2026-03-10
How to Analyze Your Local Competitors on Google Maps
How to Analyze Your Local Competitors on Google Maps
Understanding where you stand relative to your local competitors on Google Maps is an essential foundation for any local SEO strategy. This analysis doesn’t require complex paid tools — most of it can be done directly in Google. Here is a structured method to do it effectively.
Why Analyze Your Local Competitors
Local competitive analysis serves several purposes:
- Understanding why certain competitors appear first in the Local Pack
- Identifying gaps between your listing and theirs
- Spotting opportunities they are not exploiting
- Setting realistic targets (number of reviews, categories, attributes)
This is not about copying your competitors, but about understanding the standards in your local market so you can meet them — and then exceed them.

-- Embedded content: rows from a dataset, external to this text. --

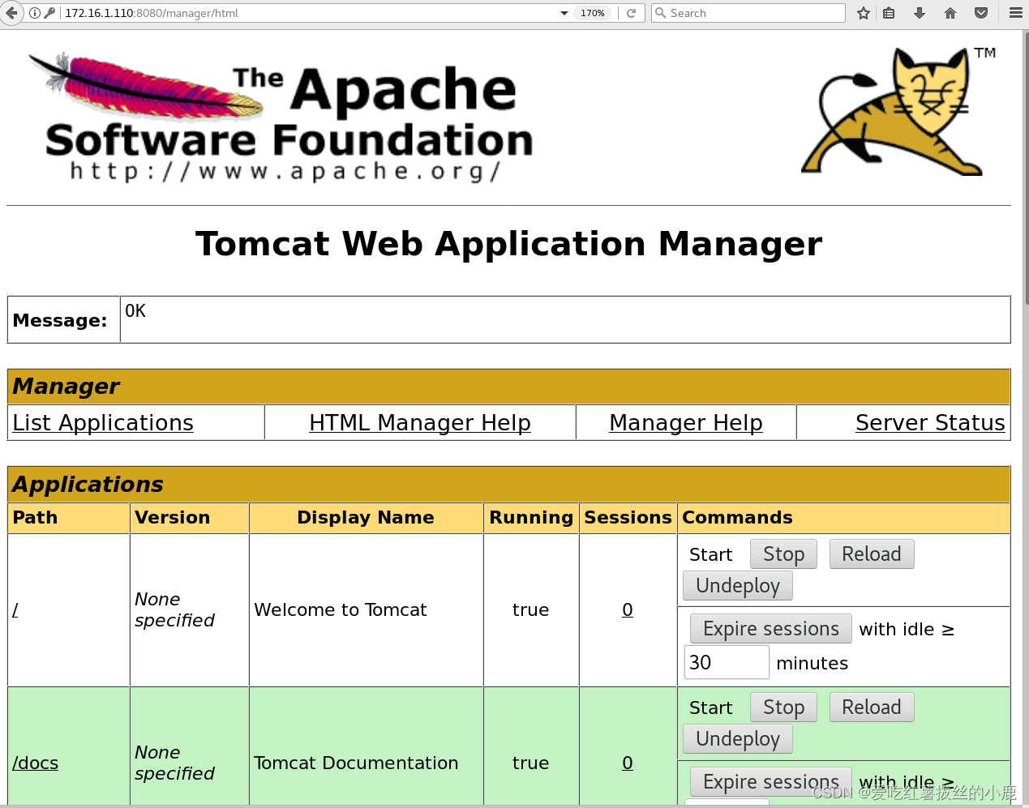Expire sessions for the root application
The image size is (1029, 808).
[770, 628]
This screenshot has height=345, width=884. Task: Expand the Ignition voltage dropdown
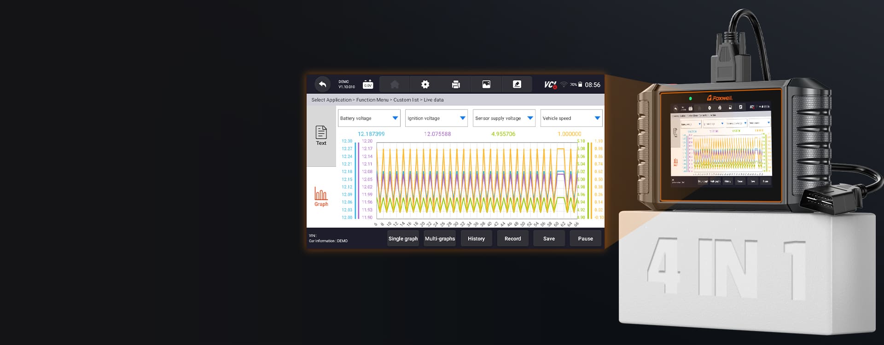click(436, 118)
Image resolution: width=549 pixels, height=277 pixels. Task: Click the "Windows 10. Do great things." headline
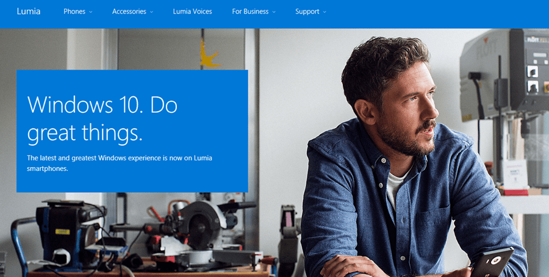coord(102,118)
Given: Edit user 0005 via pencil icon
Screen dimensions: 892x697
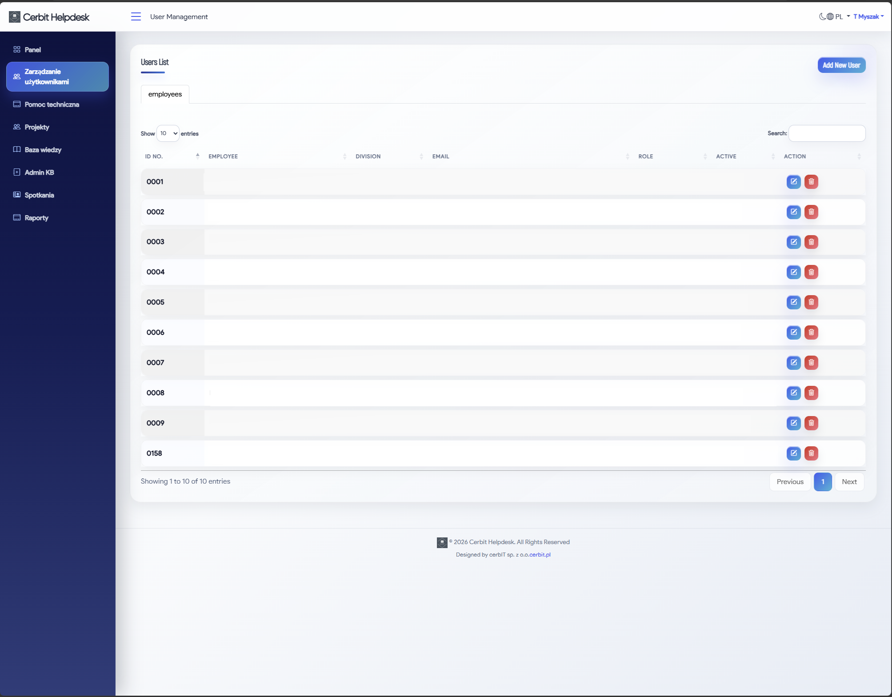Looking at the screenshot, I should (793, 302).
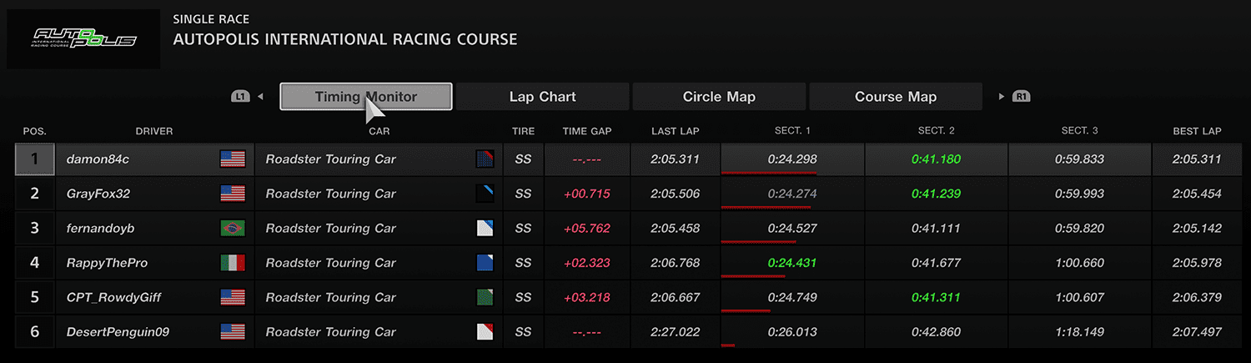
Task: Select the right arrow beside R1
Action: coord(1002,97)
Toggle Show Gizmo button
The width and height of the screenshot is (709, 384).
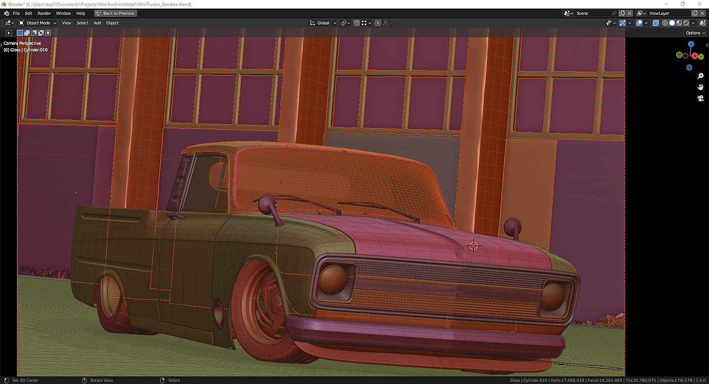[622, 23]
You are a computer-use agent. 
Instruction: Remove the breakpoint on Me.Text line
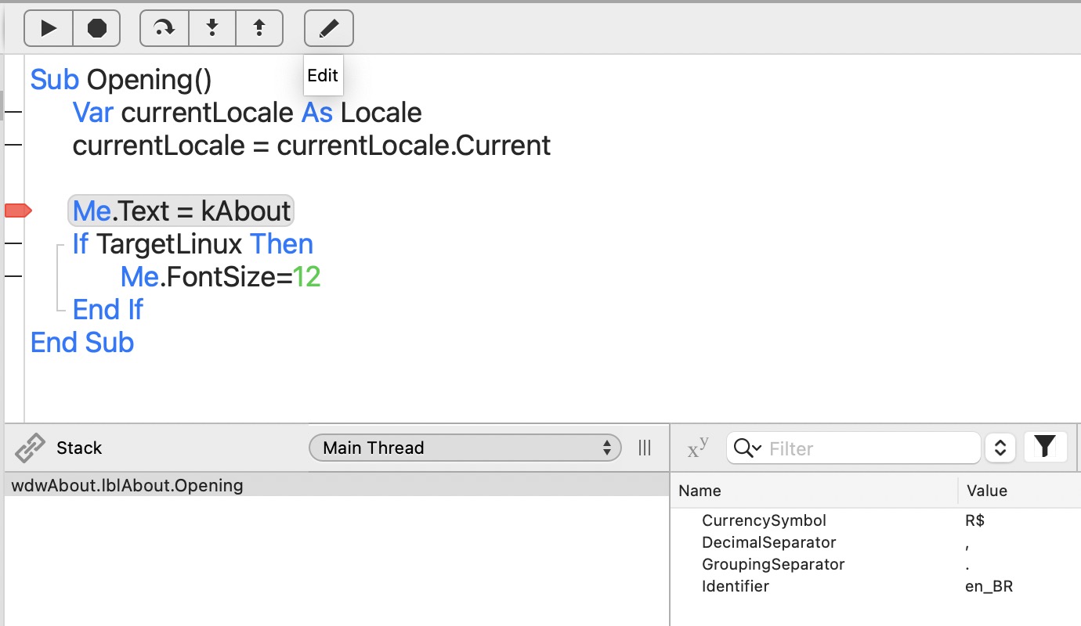17,210
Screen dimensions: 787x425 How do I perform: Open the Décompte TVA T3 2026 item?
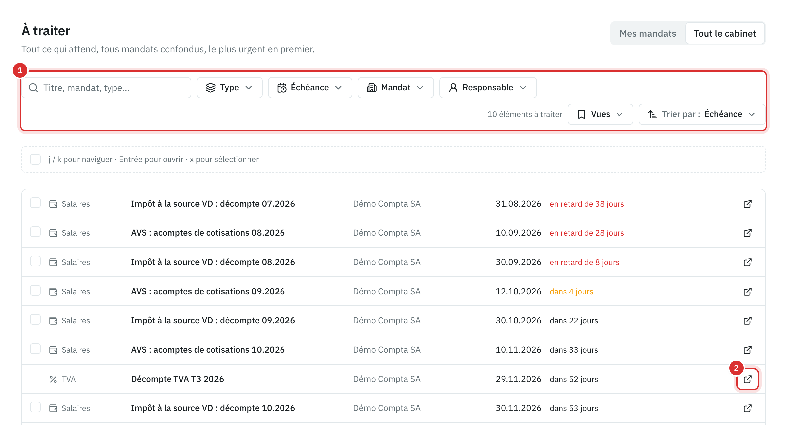point(177,379)
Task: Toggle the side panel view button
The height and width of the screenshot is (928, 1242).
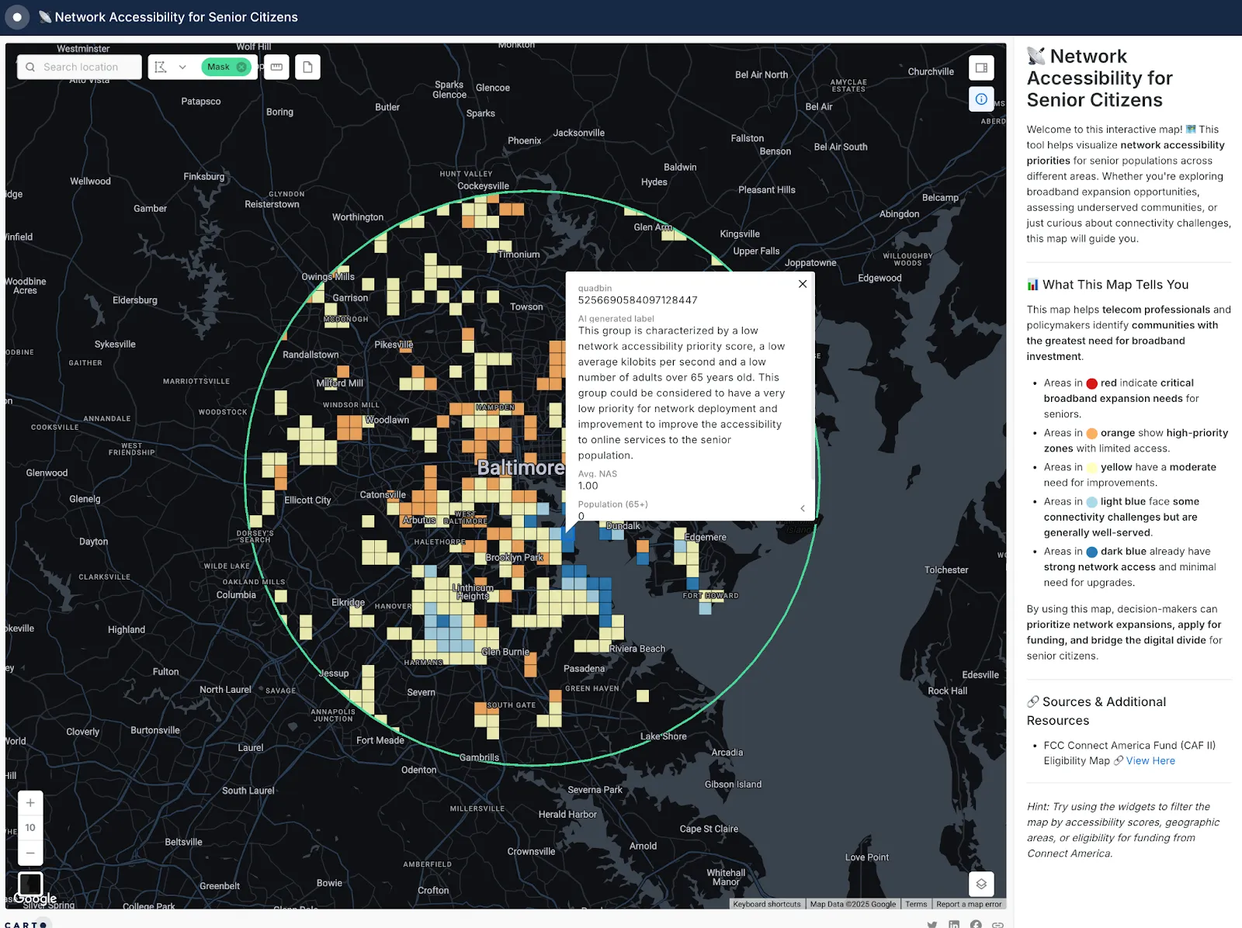Action: coord(981,68)
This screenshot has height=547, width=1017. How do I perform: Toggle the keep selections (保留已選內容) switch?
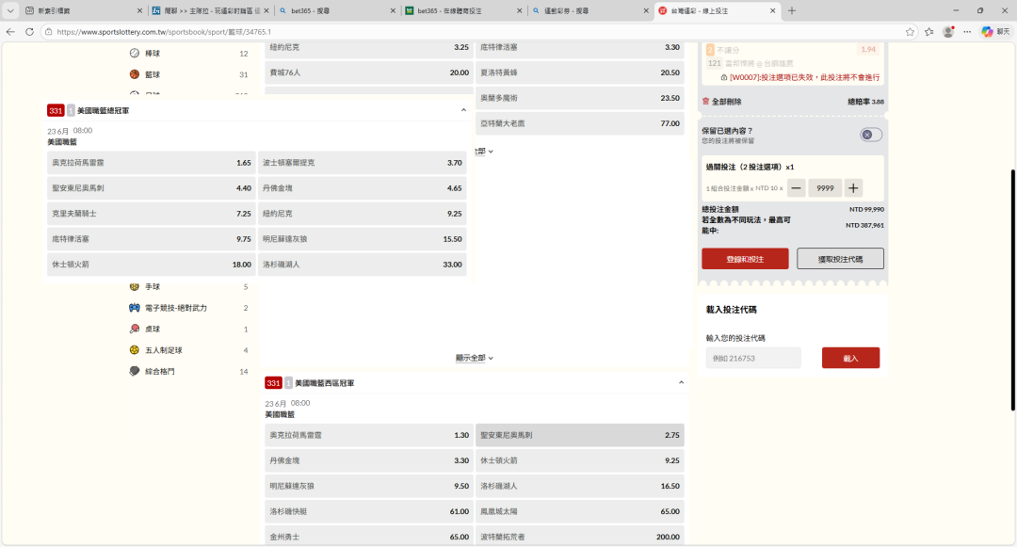(x=871, y=135)
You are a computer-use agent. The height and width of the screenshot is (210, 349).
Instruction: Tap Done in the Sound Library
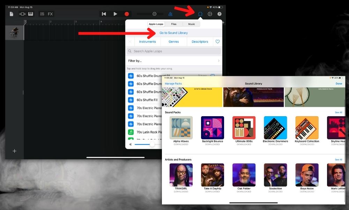click(339, 84)
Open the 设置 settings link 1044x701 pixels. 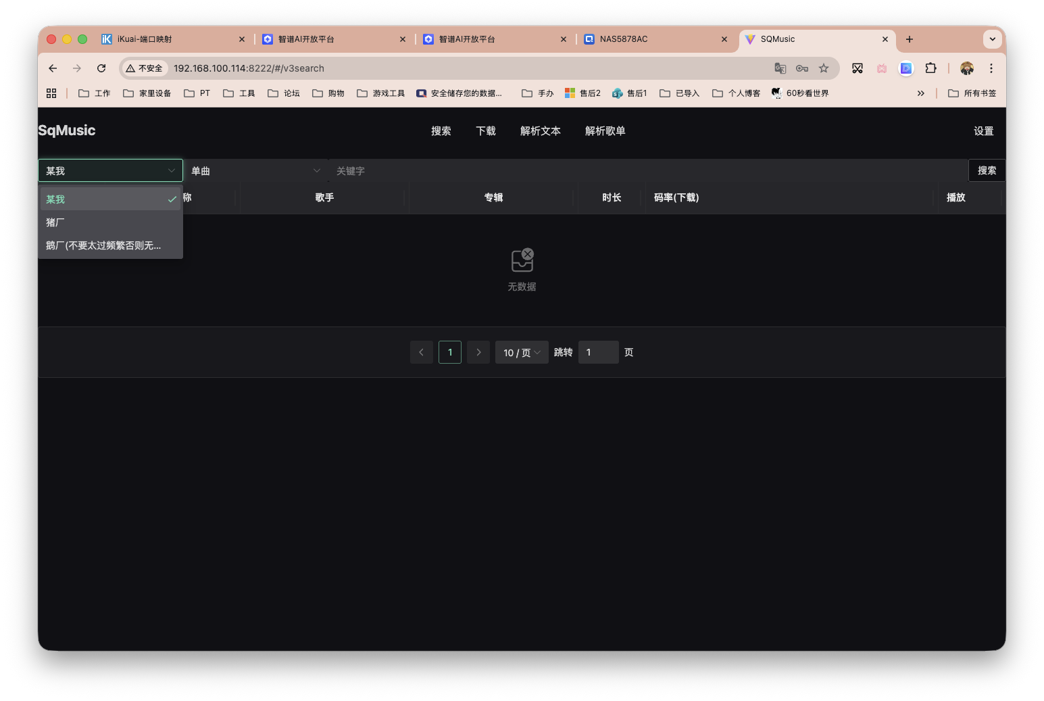(983, 131)
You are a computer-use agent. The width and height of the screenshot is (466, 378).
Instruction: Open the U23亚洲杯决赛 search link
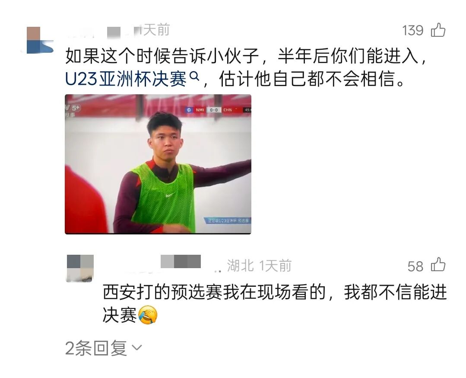126,79
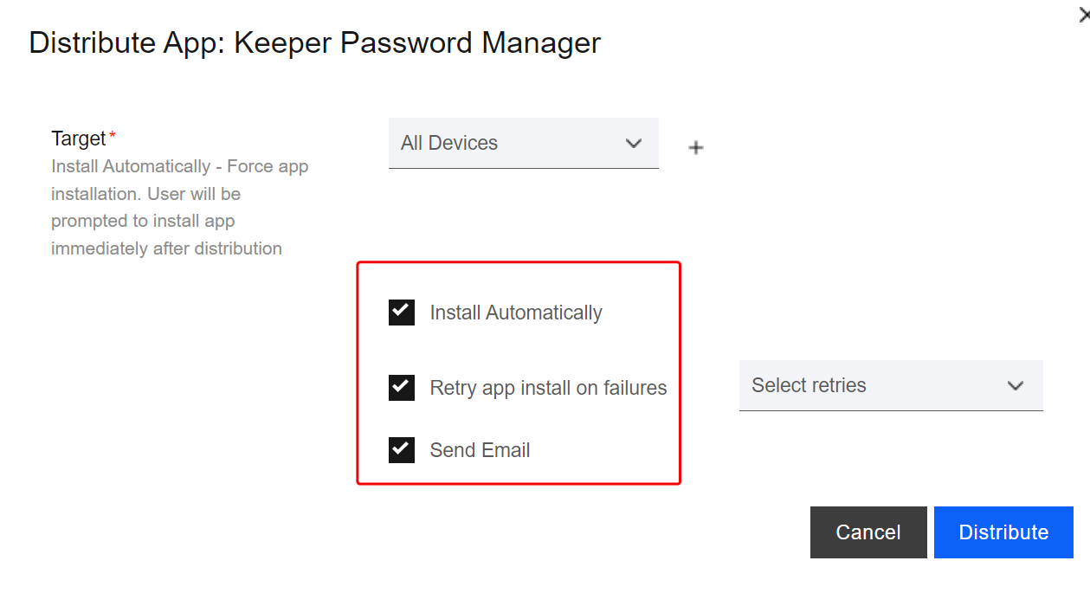Expand the Select retries dropdown
The width and height of the screenshot is (1090, 593).
point(890,386)
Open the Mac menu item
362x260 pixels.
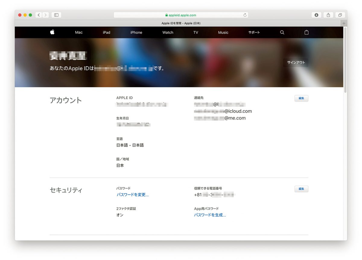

Step 1: Identify Your Real Competitors on Google Maps
Start with a simple search: type your business type and your city into Google (e.g., “plumber Austin”, “accounting firm Denver”). Look at the 3 results in the Local Pack — these are your priority competitors.
Then open Google Maps and search for the same query. Note:
- The listings that appear at the top of the map
- Those that appear in the list below the map
- Those that appear when you pan around your area
List 5 to 10 direct competitors. These are the ones you will analyze.
Step 2: Analyze Your Competitors’ Google Business Profile Listings
For each competitor, open their GBP listing and examine the following elements.
Business Name
Some competitors include keywords in their business name (e.g., “Austin Plumbing & Emergency Repair — Martin’s”). This is a common practice, sometimes against Google’s guidelines, but worth observing.
Categories
Click on the listing and identify the primary category. Secondary categories are not publicly displayed, but you can infer them by observing the types of services mentioned.
Review Count and Rating
- How many reviews do they have?
- What is their average rating?
- How long have they been accumulating reviews?
- Do they respond to reviews (both positive and negative)?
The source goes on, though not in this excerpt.